Later she continued, “I believe that your honor — first I would ask your honor to obviously consider his high flight risk based on what happened when he was released from the hospital, and somehow with officers . . . standing outside the door, he was released from the hospital and we were not notified of it.
“Virginia was not aware of it. And we ultimately had to bring in a task force in Raleigh to apprehend him 300 miles from here and were told that his intentions were to return to his home country.”
But Cole reduced the bond to $20,000 secured and $50,000 unsecured for the felonious injury charges, and set the felonious death by vehicle bond to $30,000 secured and $100,000 unsecured.
The total for the two secured bonds of $50,000 allowed Rodriguez to obtain a bail bondsman from Elizabeth City, Matthew Gregory, who collected just $7,500 from Rodriguez for his release.

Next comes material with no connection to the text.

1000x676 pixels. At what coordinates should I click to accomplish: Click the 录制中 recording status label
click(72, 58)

Although Cole declined to put a monitoring device on Rodriguez as requested by Simmons, he ordered him to stay in his Swan Court home except for work-related travel.
As we now know, Rodriguez fled and has never been relocated.

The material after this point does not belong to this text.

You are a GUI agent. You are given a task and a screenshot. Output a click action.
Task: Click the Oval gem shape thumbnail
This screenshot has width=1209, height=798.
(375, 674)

Even more curiously, it was discovered by the Voice and family members, while going through the case files in 2013, that the office of the late District Attorney Frank Parrish had waived the $50,000 bond liability against Gregory. Supporting documentation said that Rodriguez was in jail the day he was supposed to stand trial, but there was no date on the paperwork.

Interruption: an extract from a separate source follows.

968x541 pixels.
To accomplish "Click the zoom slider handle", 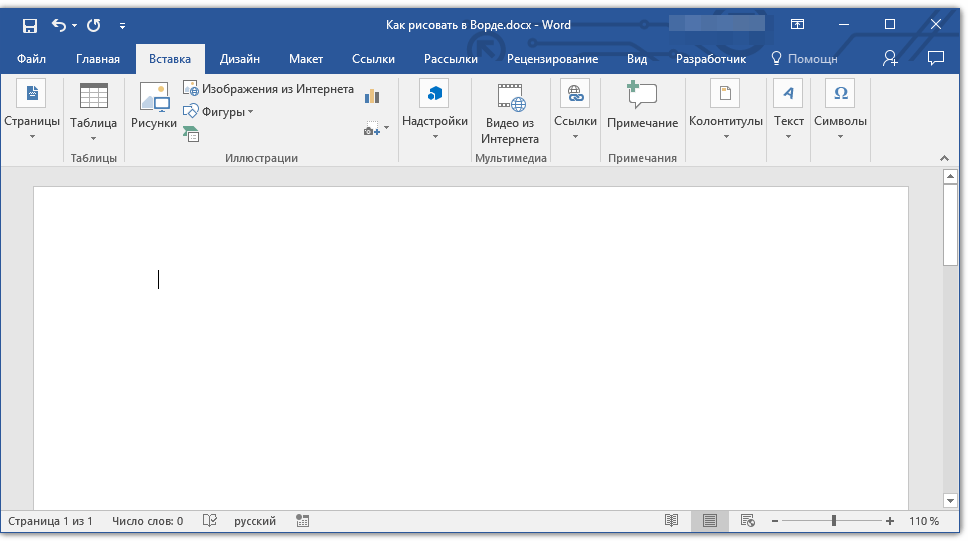I will [x=834, y=521].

In late December, 2014, the new district attorney, Andrew Womble, reinstated the bond liability against Gregory, who will now have to locate and return Rodriguez or face paying the remainder of the $50,000 owed on the original secured bond.
Cole would not respond to questions about the Rodriguez case, but he is connected to two other high profile cases in which defendants went free.
In 2004, William Joseph Moore had been under a court order for more than two weeks to avoid contact with Pamela Virzi. Moore was brought to court for violating that order, but Cole dropped the charges.
That same day, Moore went to Virzi’s house and stabbed her in her front yard as she was mowing the grass.
In August, 2013, reggae singer Eek-A-Mouse, who’s real name is Ripton Joseph Hylton, was given a plea arrangement that reduced charges of kidnapping, rape and drug possession to minor misdemeanors.
Instead of serving jail time for those felonies, Hylton was turned over to immigration officials and deported.
This came after the Kill Devil Hills Police Department had worked with the FBI and the U.S. State Department to extradite Hylton from Paraguay and return him to Dare County.
The trial was supposed to take place in Dare County, but Parrish requested the case be moved to Camden County at the last minute and presented the plea deal to Cole, who accepted it and released Hylton into the custody of federal immigration authorities. He was subsequently deported.
While different crimes have different prescribed bonds, consider this comparison:
Rodriguez, whose alleged crimes resulted in one death and two serious injuries, was subject to a $50,000 secured bond.
Yet, on Dec. 24, 2014, two of four suspects charged with numerous counts of second-degree burglary on Hatteras Island saw their secured bonds set at $1,000,000, while two other defendants were placed under $840,000 secured bonds.
All of which only adds to the frustration of the Storie family.